Washington, D.C.: Similar to the first person you responded to, I have worked for the federal government for three years and have been contributing near the maximum since first began contributions. Since the C fund has been performing so poorly, I moved all my existing and future contributions to the G fund. Once the C fund started improving, I had planned on moving my contributions back to the C. Your recommendation to the first person was to put 20-25 percent in the G fund and I assume the remaining 80 odd percent was to remain in the C or some other fund. Since the C has been in the negative, are there any long term benefits to keeping 80 percent in the C instead of temporarily moving all funds out of the C? I was thinking a year from now I would reevaluate whether to move funds back into C.
Paul A. Yurachek: You are on the right track but missing one big fact. The markets move in spurts and waiting for the stocks to start rising is waiting too long. You want to invest when things are cheap. The long term benefit to remaining in C is that you will be there when the ship sets sail.
Washington, D.C.: Paul, as you know, many federal employees are eligible for retirement now but are holding off, in part because of the economy and the stock market and in part because we all love our jobs. Put yourself in our shoes: what factors do you look for to "time a retirement" so that all your financial stars align? Thanks for coming on Stephen's program!
Paul A. Yurachek: You need to know that you are ready. Then whatever you do in your afterlife is gravy. The job market is incredibly bad right now unless you have the right connections and security clearances. You should be thankful that you have such a secure job with such good benefits. I have several unemployed clients who would love to be in your shoes now.

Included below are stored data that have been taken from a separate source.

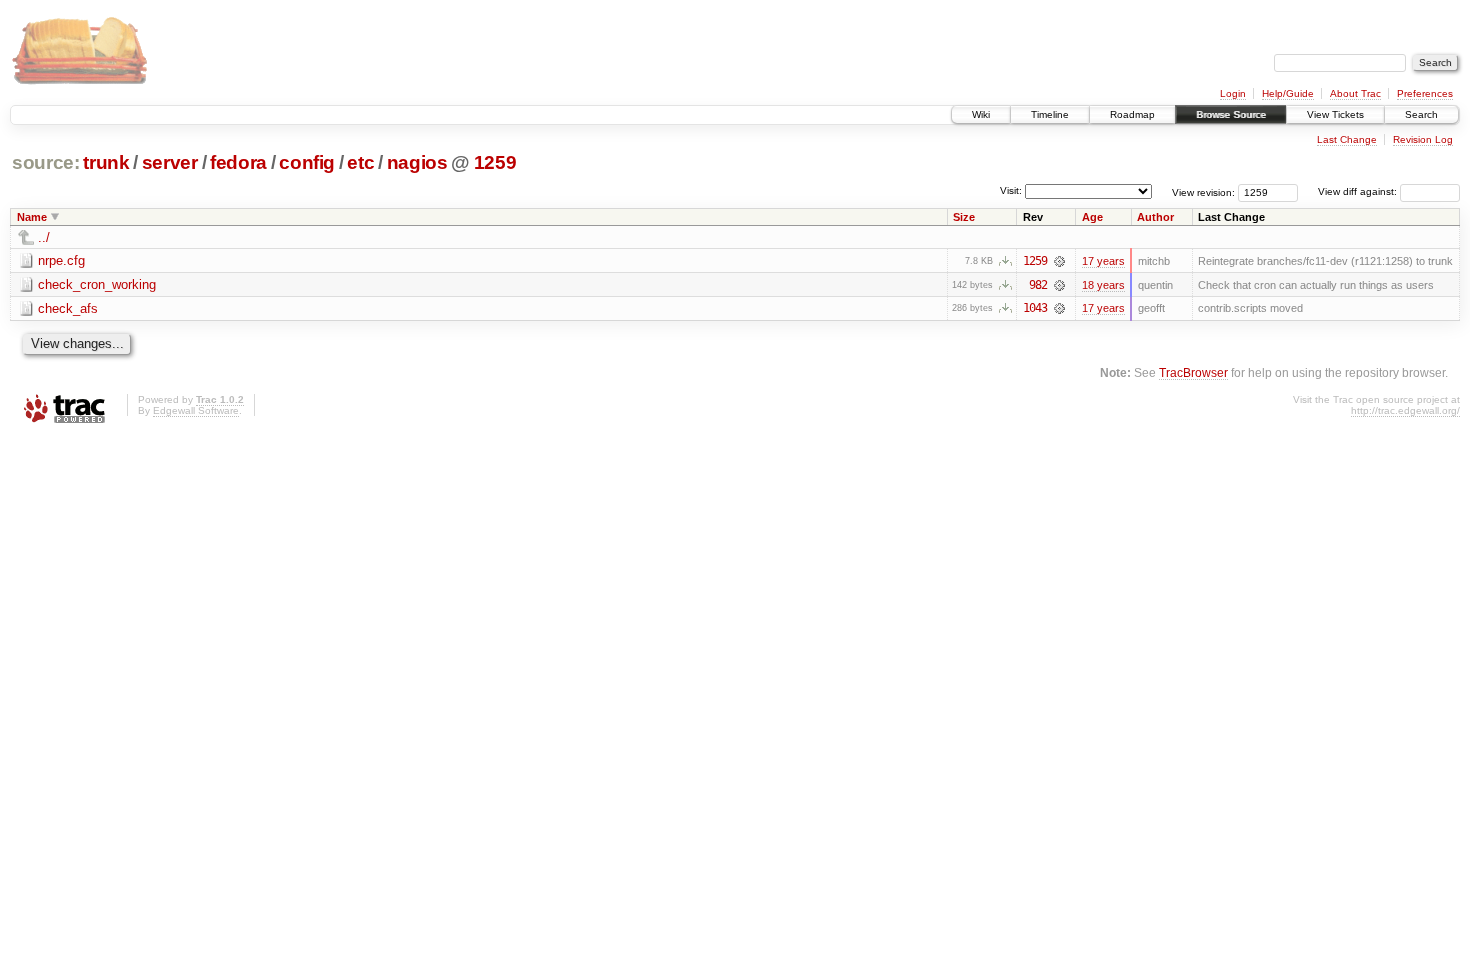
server (170, 162)
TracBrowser (1193, 372)
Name (32, 217)
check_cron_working (97, 284)
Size (964, 217)
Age (1092, 217)
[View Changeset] (1059, 261)
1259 (495, 162)
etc (360, 162)
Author (1155, 217)
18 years (1103, 285)
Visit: (1011, 190)
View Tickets (1335, 114)
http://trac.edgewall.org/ (1405, 410)
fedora (238, 162)
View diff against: (1359, 191)
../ (44, 237)
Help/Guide (1288, 93)
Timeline (1050, 114)
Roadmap (1132, 114)
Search (1421, 114)
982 (1038, 285)
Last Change (1347, 139)
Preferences (1425, 93)
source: (46, 162)
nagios (417, 162)
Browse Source (1231, 114)
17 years (1103, 261)
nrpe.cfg (61, 260)
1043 (1035, 308)
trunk (106, 162)
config (307, 162)
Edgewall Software (196, 410)
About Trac (1355, 93)
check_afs (68, 308)
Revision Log (1423, 139)
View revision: (1203, 191)
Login (1233, 93)
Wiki (981, 114)
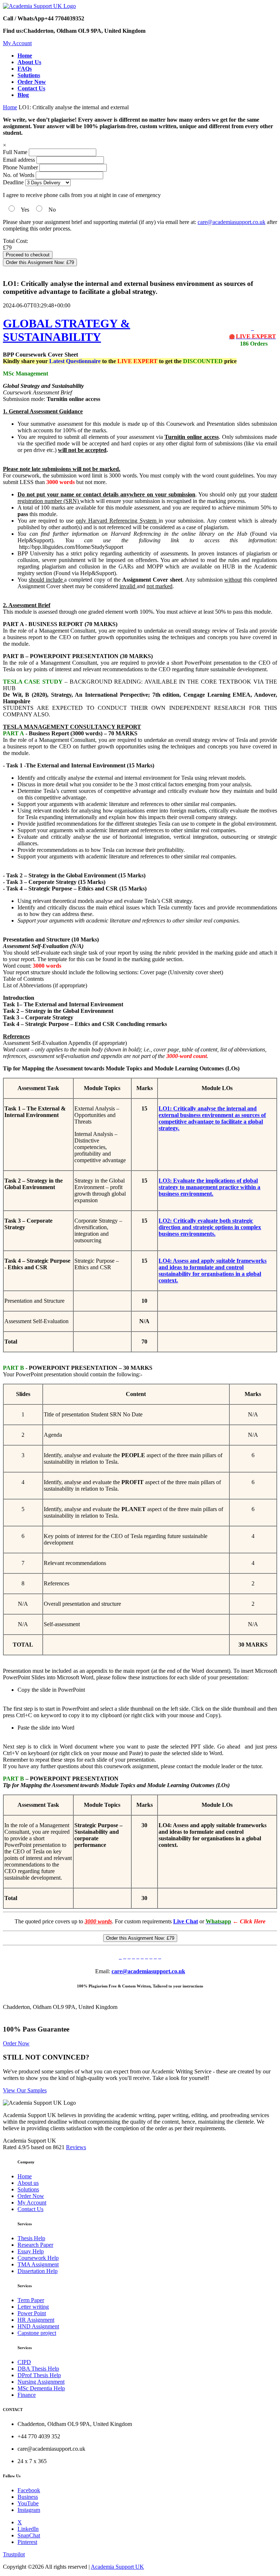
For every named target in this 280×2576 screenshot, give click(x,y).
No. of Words (19, 175)
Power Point (32, 2313)
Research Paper (35, 2245)
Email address (19, 160)
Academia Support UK (117, 2567)
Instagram (29, 2510)
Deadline (13, 182)
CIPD (24, 2362)
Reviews (76, 2147)
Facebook (29, 2490)
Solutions (28, 2189)
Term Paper (31, 2300)
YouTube (28, 2503)
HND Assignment (38, 2326)
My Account (17, 43)
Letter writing (33, 2307)
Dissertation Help (38, 2271)
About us (28, 2183)
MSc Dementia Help (41, 2388)
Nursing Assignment (41, 2382)
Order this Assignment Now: (40, 262)
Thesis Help (31, 2238)
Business (28, 2497)
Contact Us (30, 2209)
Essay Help (31, 2251)
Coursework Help (38, 2258)
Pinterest (27, 2542)
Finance (27, 2395)
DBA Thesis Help (38, 2368)
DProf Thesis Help (39, 2375)
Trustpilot (14, 2554)
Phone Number (21, 167)
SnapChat (29, 2535)
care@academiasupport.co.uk (231, 222)
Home (10, 107)
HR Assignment (36, 2320)
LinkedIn (28, 2529)
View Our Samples (25, 2090)
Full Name (15, 152)
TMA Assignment (38, 2264)
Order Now (16, 2043)
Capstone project (37, 2333)
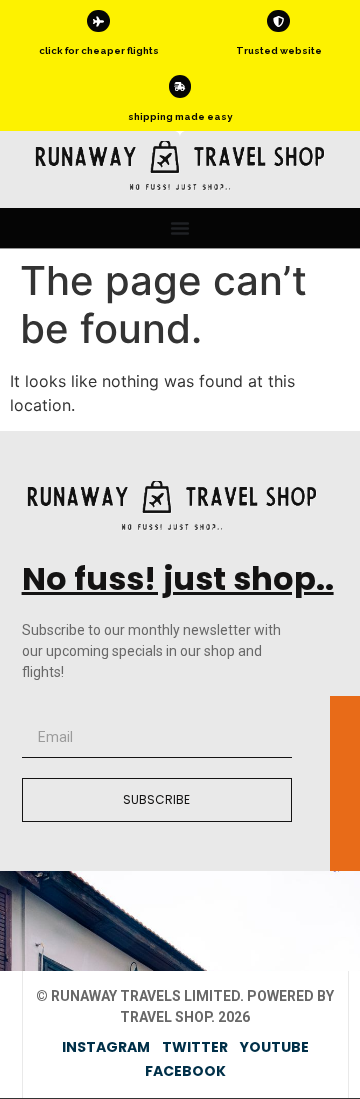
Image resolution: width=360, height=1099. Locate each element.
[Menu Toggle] (180, 228)
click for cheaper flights (99, 50)
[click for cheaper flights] (98, 21)
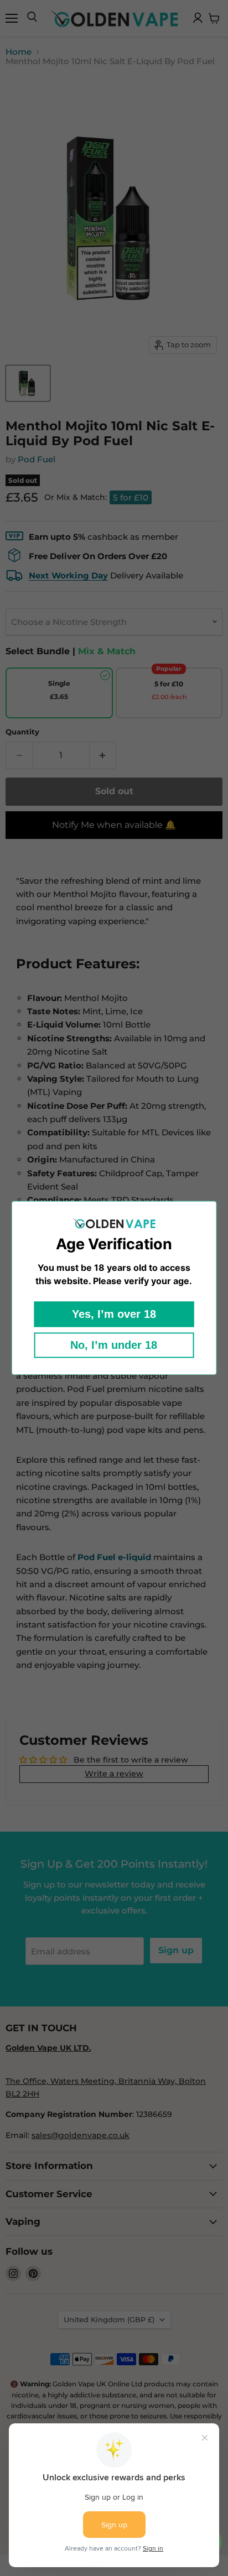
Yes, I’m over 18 (114, 1314)
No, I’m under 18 (113, 1345)
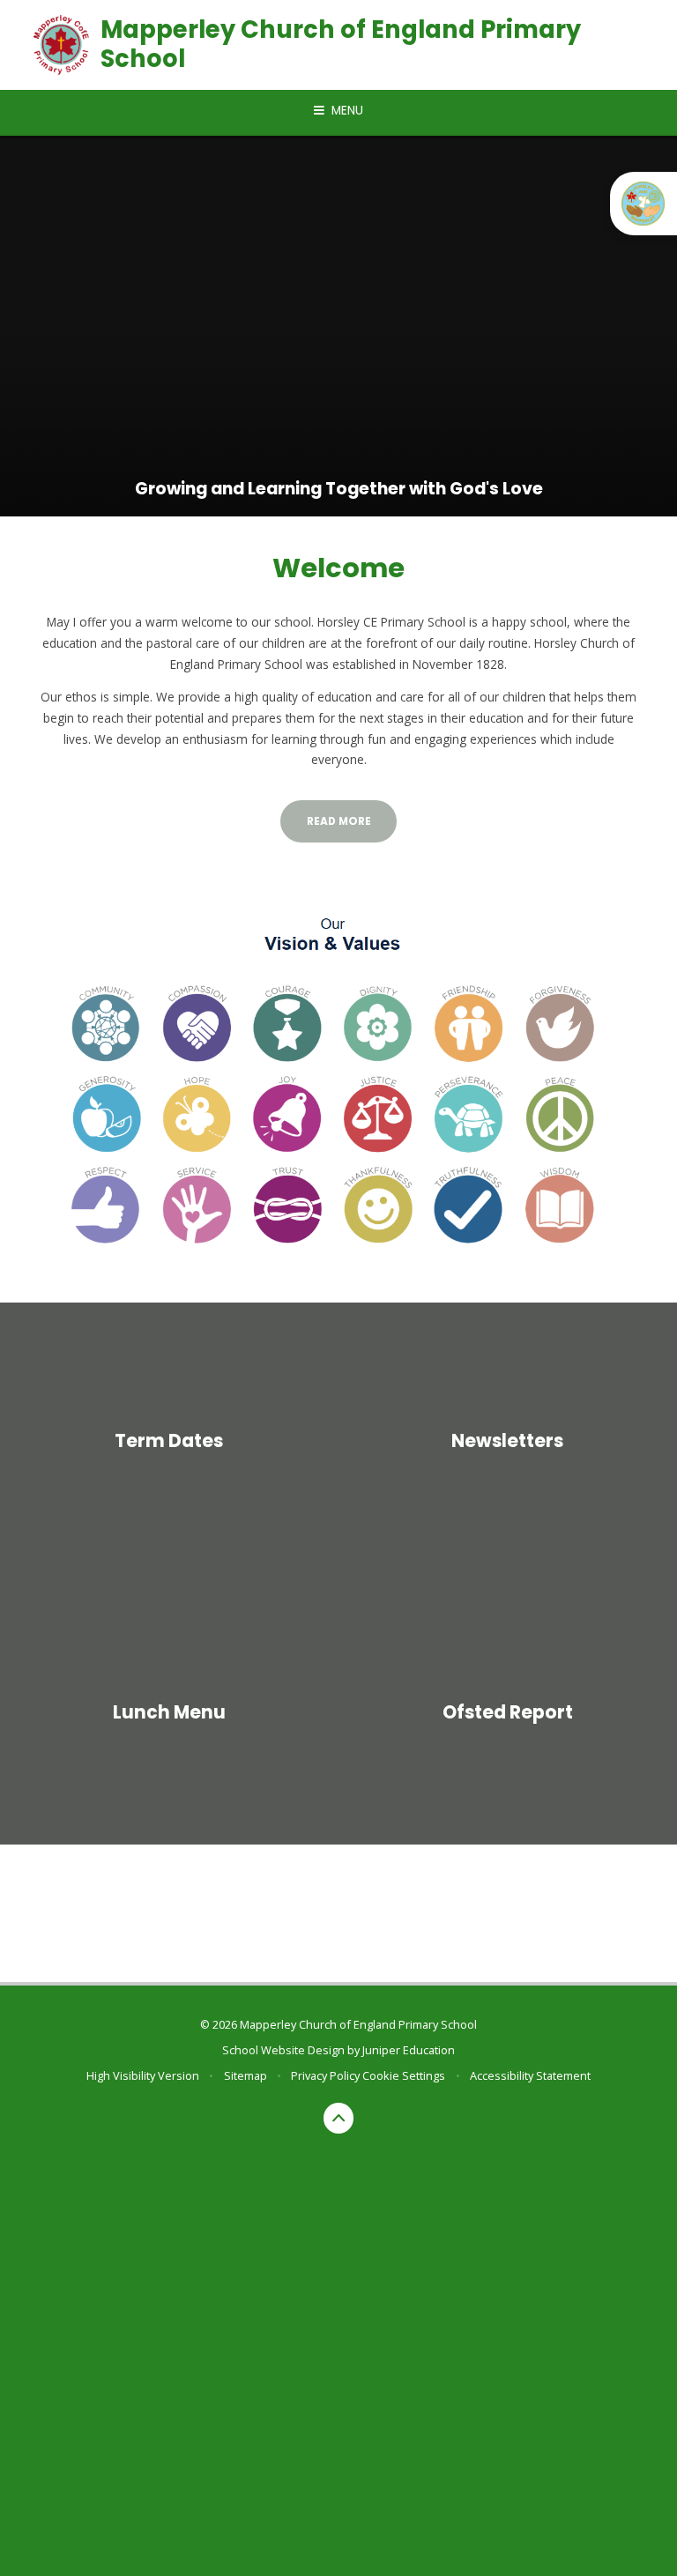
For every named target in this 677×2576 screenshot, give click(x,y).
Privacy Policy (325, 2075)
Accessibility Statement (530, 2075)
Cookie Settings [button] (403, 2075)
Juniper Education (408, 2050)
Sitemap (245, 2075)
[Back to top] (339, 2118)
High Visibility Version (142, 2075)
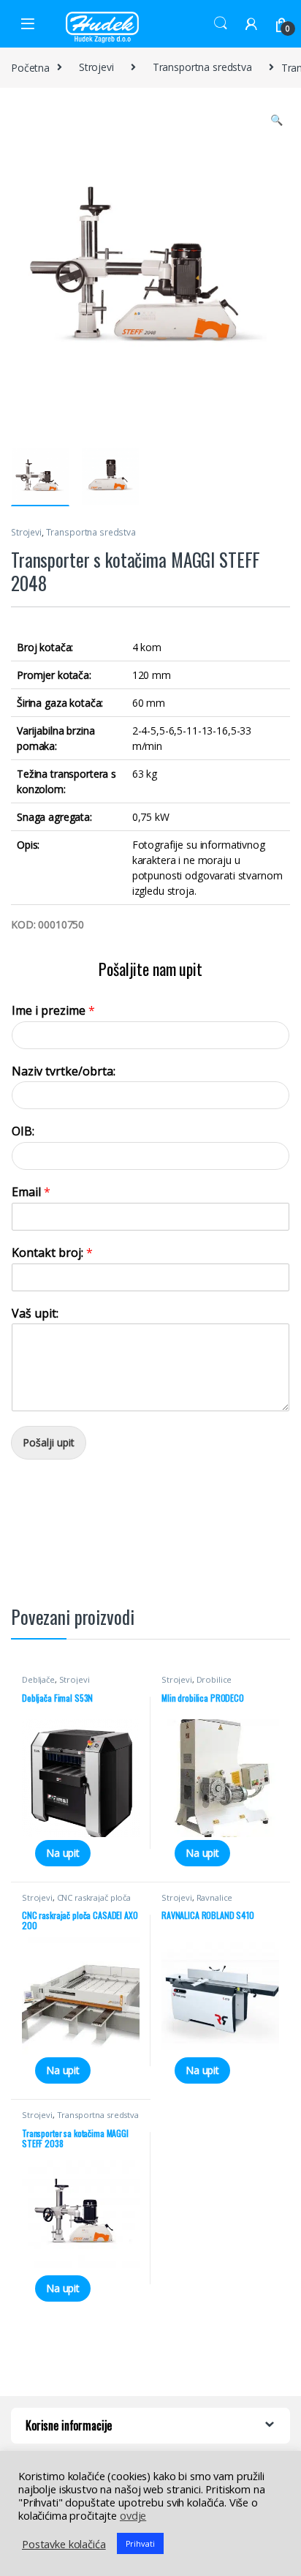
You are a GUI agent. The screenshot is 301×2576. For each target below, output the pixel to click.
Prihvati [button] (140, 2543)
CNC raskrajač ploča (94, 1897)
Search (221, 23)
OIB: (23, 1131)
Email (31, 1192)
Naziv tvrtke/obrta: (63, 1071)
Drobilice (214, 1679)
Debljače (38, 1679)
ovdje (133, 2515)
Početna (30, 67)
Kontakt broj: (52, 1253)
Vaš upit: (35, 1313)
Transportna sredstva (202, 67)
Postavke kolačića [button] (64, 2543)
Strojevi (96, 67)
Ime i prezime (53, 1010)
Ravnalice (215, 1897)
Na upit (63, 1853)
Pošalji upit (49, 1442)
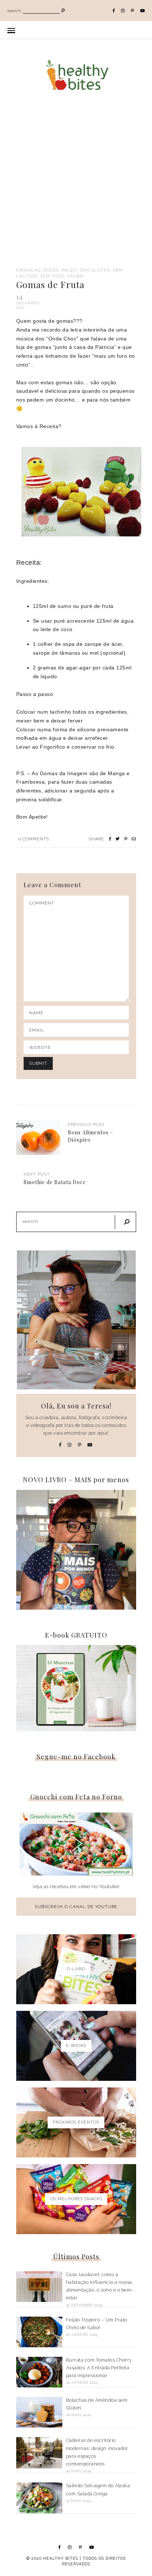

Bethesda, Md.: You wrote: "My reasoning is quite simple. Historically, the S& P beats managed funds about 70 percent of he time. The S and I indices beat managed funds about 20-25 percent of the time. Thus, if you have a choice (emphasis here), I would use managed funds for my small cap and international funds."
My point is that the S fund is NOT a small cap fund as usually defined by Morningstar and others. Instead, it's the Wilshire 4500. So, how can you compare to small cap mutual funds when it's not the case? I think the S fund has the wrong name.
Paul A. Yurachek: I agree- it is a mid-cap or broad market index fund but I would still use a managed fund for those categories.
Silver Spring, Md.: I have a general question. What is the best way (most yield) to invest $50,000 for 15-20 years? I am in my late thirties. Thanks in advance.
Paul A. Yurachek: Get a good advisor.
Steve tells me time is up. Thanks for all your questions- I hope you have learned something.
Stephen Barr: Paul, thanks so much for joining us today. A great session with lots of pointers for our TSP investors. My thanks to all of you who take time to read this transcript. We'll be back at noon next Wednesday.